Wang–Koo talks
- Traditional Chinese: 汪辜會談
- Simplified Chinese: 汪辜会谈

Standard Mandarin
- Hanyu Pinyin: Wāng–Gū huìtán

Hakka
- Romanization: Vong^{24}–Gu^{24} fi^{55}-tam^{11}

Southern Min
- Hokkien POJ: Ong–Koo huē‑tâm

Koo–Wang talks
- Traditional Chinese: 辜汪會談
- Simplified Chinese: 辜汪会谈

Standard Mandarin
- Hanyu Pinyin: Gū–Wāng huìtán

Hakka
- Romanization: Gu^{24}–Vong^{24} fi^{55}-tam^{11}

Southern Min
- Hokkien POJ: Koo–Ong huē‑tâm

= Wang–Koo summit =

The Wang–Koo summit, alternatively the Koo–Wang talks, was an attempt at a cross-strait meeting that took place in 1993 with some follow up meetings up to 1998 between Association for Relations Across the Taiwan Straits (ARATS) chairman Wang Daohan and Straits Exchange Foundation (SEF) chairman Koo Chen-fu.

==Pre-meeting==
In 1992, a year before the Wang–Koo summit in Hong Kong, semiofficial meetings were held between the People's Republic of China (PRC) and the Republic of China (ROC). The PRC and the ROC claim that this allowed either side to interpret their own version of "One China" through the 1992 Consensus. Critics have also pointed out that the term was not created contemporaneously within the timeframe of the meeting: the term was coined in April 2000 by former National Security Council secretary-general Su Chi, eight years after the 1992 meetings,

==Meeting==
From April 27–29, 1993 the Wang–Koo summit meeting took place in Singapore. It was the first public meeting between figures of non-governmental organization (NGO) since 1949. Four agreements were signed to promote trade and people-to-people exchanges. After the meeting, 20 more consultations at different levels were held.

Around the time of the 1996 ROC presidential election, the mainland's People's Liberation Army fired ballistic missiles during the Third Taiwan Strait Crisis.

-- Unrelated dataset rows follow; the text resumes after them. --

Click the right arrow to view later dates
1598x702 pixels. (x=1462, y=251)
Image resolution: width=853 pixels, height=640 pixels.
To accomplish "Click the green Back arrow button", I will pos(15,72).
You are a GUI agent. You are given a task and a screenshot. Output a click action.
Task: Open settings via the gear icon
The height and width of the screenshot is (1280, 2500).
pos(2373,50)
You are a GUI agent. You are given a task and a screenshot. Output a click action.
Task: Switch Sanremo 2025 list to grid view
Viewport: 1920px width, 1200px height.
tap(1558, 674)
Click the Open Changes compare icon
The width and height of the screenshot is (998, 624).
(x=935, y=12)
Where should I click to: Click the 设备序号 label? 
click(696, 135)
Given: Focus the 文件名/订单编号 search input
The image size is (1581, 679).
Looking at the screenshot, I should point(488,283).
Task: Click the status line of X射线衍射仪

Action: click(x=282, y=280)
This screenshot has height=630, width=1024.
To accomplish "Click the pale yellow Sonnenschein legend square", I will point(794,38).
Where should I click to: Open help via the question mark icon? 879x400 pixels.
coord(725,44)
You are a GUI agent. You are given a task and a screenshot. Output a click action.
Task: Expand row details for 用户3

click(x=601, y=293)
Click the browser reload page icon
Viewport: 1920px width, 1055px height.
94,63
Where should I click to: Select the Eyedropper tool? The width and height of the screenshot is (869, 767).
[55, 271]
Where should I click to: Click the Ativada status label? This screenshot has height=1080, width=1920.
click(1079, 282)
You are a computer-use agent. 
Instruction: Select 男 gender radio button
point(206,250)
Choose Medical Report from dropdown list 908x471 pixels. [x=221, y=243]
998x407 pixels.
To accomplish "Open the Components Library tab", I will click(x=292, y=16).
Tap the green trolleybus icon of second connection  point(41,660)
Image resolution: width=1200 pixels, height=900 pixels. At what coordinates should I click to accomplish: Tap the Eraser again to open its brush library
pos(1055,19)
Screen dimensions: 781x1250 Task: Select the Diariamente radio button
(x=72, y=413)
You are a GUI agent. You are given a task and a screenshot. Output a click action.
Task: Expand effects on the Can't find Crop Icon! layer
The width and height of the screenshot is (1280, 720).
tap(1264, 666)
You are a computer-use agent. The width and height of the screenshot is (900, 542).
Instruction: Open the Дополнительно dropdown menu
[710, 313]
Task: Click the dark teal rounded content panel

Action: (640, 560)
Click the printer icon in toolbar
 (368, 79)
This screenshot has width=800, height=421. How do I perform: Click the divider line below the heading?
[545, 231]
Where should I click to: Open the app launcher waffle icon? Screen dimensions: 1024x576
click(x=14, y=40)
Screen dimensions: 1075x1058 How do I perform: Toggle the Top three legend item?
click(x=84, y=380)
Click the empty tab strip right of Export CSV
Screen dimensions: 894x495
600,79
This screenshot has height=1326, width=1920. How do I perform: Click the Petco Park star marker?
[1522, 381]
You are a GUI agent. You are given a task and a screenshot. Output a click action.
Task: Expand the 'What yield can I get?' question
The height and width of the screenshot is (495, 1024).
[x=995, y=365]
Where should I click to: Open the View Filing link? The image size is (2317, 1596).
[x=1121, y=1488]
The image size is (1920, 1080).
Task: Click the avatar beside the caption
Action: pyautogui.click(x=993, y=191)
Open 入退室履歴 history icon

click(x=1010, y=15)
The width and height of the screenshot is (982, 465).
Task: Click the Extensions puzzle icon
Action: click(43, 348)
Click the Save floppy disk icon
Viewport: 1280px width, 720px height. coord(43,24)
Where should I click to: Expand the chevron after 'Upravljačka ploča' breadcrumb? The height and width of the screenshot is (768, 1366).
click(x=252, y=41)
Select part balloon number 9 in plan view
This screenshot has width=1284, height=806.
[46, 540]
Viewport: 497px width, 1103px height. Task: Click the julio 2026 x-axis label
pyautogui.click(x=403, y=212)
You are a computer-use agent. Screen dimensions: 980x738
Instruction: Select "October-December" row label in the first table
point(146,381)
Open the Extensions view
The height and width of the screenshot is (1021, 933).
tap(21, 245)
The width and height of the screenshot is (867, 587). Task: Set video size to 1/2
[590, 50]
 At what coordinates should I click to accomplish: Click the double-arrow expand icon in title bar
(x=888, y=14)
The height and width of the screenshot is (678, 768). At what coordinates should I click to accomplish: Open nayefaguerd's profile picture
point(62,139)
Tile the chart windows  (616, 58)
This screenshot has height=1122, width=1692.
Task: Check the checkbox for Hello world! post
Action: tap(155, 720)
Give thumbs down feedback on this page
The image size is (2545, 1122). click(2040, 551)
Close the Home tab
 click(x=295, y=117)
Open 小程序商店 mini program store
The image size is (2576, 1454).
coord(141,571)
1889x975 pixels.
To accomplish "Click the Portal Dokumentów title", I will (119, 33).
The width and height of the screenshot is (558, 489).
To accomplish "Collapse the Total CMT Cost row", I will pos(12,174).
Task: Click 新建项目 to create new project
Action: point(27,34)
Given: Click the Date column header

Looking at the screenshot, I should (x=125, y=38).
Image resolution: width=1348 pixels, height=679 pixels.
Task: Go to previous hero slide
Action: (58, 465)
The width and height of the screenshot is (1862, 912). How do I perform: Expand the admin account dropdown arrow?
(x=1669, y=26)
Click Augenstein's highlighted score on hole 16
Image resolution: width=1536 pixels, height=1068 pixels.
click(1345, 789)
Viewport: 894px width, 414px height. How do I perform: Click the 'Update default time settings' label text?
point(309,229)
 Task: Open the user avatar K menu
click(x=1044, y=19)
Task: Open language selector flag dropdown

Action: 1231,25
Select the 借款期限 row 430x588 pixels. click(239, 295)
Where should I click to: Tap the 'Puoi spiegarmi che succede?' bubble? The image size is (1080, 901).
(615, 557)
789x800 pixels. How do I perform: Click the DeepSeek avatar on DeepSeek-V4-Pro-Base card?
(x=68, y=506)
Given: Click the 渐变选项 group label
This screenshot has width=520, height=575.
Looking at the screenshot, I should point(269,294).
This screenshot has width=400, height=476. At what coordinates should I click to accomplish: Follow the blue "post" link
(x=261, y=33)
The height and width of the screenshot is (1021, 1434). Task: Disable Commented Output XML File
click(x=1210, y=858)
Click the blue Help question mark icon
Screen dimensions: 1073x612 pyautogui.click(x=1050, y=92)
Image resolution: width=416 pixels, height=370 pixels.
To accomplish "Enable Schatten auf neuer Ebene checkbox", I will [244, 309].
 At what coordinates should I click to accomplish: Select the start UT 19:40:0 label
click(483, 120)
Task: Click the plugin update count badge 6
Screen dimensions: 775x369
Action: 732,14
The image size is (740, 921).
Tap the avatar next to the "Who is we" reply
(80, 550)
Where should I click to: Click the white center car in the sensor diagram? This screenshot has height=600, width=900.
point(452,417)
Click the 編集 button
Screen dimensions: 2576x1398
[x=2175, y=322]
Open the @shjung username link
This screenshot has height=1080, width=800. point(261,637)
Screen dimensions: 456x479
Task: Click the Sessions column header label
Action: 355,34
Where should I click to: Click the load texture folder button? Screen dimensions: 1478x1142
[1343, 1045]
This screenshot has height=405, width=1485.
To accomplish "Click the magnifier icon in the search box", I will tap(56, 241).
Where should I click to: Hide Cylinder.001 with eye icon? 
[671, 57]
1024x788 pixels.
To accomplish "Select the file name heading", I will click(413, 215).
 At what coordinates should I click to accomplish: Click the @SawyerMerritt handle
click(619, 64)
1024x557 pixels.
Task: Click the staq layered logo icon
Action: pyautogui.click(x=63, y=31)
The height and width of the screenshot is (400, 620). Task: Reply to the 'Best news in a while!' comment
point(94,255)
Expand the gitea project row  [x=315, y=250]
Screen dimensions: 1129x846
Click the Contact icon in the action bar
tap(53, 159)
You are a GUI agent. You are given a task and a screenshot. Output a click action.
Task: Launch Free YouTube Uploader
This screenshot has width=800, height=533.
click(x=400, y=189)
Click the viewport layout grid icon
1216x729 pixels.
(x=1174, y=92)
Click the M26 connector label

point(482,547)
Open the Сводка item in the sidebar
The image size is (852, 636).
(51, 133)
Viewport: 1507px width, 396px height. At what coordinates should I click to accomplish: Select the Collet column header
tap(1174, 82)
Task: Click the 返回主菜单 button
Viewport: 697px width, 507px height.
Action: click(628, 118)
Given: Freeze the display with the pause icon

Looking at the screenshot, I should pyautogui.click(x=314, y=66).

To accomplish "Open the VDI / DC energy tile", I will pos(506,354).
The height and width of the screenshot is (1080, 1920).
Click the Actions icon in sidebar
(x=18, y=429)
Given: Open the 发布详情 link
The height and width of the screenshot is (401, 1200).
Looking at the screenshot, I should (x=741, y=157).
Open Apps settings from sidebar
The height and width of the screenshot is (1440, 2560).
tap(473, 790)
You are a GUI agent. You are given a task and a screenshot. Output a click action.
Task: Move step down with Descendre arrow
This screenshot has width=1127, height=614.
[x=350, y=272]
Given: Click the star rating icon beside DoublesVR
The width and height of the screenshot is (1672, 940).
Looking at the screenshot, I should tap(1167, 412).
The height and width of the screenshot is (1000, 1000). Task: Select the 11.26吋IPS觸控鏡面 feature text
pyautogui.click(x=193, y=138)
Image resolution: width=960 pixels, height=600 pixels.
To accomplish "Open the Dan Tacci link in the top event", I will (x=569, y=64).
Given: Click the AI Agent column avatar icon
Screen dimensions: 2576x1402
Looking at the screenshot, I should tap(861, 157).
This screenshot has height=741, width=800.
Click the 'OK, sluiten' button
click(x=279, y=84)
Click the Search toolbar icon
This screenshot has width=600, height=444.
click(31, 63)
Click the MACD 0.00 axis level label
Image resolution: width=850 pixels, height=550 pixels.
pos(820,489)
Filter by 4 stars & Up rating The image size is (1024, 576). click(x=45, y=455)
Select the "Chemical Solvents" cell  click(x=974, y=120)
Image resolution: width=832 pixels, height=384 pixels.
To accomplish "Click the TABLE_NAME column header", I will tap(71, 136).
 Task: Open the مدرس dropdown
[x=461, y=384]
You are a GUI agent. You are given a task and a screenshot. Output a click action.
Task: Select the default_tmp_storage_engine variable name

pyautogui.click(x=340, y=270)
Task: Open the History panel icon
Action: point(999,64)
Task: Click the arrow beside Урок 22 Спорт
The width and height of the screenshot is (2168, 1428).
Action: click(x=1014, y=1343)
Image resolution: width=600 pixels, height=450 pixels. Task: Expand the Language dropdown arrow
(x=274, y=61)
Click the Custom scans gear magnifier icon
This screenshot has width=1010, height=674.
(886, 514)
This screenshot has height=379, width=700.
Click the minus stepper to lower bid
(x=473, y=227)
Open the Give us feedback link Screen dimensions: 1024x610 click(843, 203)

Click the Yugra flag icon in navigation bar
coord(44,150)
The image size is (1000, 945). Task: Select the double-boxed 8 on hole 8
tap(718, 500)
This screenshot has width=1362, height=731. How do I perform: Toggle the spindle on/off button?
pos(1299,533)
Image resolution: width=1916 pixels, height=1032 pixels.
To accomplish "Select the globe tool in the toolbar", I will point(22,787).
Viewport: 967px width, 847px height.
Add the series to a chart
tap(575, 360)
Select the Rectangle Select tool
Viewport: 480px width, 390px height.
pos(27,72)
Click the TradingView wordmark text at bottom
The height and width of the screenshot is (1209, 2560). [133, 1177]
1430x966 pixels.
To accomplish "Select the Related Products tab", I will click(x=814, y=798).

In 1998 Wang and Koo met again in Shanghai. A year later, the two sides would suspend talks in 1999 after the then President of the Republic of China and Kuomintang chairman Lee Teng-hui proposed the Special state-to-state relations. There would be no meetings for nine years until the 2008 First Chen-Chiang summit.